(Bloomberg) -- Nigeria’s lower house of parliament ordered an investigation into whether $17 billion of fuel exports were stolen.
Most of the oil and liquefied natural gas ended up in the U.S. and some went to China and Norway between 2011 and 2014, Johnson Agbonayinma, a lawmaker, told the House of Representatives in the capital, Abuja, on Thursday. The missing products include about 58 million barrels of oil and 727,000 metric tons of LNG, he said.
“As at today, the country has to its credit over $17 billion of recoverable shortfalls from undeclared crude-oil exports to global destinations,” Agbonayinma said.
More than $12 billion worth of crude has been shipped to the U.S., $3 billion to China and almost $840 million to Norway, while the LNG allegedly stolen was estimated at more than $461 million.
Speaker of the House Yakubu Dogara will appoint members for the panel and a date for them to submit a report. The claim is based on comparing data on U.S. oil imports with those of Nigerian oil exports, Agbonayinma said.

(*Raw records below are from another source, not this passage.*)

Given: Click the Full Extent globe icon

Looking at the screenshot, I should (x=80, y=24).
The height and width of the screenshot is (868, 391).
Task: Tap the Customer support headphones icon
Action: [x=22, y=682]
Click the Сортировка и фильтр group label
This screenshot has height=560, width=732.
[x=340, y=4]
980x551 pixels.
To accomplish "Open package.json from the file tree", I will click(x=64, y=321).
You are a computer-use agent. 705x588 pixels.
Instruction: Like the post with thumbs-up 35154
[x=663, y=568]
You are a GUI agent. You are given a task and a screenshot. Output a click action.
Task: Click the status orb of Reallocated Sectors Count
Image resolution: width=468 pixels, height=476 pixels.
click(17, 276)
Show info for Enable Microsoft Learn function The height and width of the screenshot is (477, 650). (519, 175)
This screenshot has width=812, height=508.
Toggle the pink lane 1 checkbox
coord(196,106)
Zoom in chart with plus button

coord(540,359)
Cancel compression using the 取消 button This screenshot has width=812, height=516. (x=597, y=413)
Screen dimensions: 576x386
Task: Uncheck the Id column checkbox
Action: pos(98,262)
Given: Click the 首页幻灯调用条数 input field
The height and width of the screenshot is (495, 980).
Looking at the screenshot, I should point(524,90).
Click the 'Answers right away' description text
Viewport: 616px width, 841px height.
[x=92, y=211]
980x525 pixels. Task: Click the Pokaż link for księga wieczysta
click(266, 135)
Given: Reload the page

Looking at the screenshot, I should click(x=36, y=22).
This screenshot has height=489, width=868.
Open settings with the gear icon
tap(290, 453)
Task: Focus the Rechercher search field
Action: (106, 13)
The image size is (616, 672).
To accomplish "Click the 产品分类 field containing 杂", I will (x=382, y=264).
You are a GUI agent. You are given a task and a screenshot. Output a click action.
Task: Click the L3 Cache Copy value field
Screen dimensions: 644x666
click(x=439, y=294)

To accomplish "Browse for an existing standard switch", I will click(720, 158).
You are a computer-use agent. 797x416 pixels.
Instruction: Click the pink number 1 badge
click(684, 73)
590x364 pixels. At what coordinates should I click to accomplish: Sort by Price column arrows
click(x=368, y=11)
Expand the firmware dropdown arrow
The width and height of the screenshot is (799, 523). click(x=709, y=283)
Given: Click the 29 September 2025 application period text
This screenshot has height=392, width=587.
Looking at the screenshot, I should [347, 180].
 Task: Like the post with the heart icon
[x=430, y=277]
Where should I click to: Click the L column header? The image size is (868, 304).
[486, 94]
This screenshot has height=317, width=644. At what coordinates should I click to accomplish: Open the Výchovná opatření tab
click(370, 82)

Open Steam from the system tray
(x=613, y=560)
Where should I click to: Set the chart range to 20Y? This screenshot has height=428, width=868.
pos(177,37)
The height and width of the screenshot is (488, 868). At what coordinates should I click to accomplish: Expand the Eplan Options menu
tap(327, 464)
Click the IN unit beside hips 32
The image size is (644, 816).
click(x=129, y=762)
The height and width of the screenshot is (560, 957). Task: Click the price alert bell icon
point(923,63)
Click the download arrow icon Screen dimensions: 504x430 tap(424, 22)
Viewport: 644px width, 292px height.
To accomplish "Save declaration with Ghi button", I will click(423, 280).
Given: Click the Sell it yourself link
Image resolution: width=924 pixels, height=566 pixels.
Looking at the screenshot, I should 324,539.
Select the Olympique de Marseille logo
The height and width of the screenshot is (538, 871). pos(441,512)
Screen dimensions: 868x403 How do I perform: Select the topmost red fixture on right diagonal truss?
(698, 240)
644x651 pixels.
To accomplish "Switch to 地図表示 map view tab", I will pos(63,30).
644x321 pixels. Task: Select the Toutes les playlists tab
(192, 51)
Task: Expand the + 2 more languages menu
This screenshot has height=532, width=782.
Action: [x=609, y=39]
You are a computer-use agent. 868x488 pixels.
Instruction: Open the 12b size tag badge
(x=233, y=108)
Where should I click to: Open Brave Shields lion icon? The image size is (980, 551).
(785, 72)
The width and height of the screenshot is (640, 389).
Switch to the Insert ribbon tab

President Muhammadu Buhari, who came to power in May 2015, has said that “mind-boggling” sums have been stolen from Nigeria’s oil industry. The economy has been battered by falling prices of oil and gas, which account for about 90 percent of exports and the bulk of government revenue. The economy is heading for its first recession this year since 1991, according to the International Monetary Fund.
The Associated Press reported on Sept. 20 that the government is suing several companies for exporting $12.7 billion of oil to the U.S. illegally between 2011 and 2014.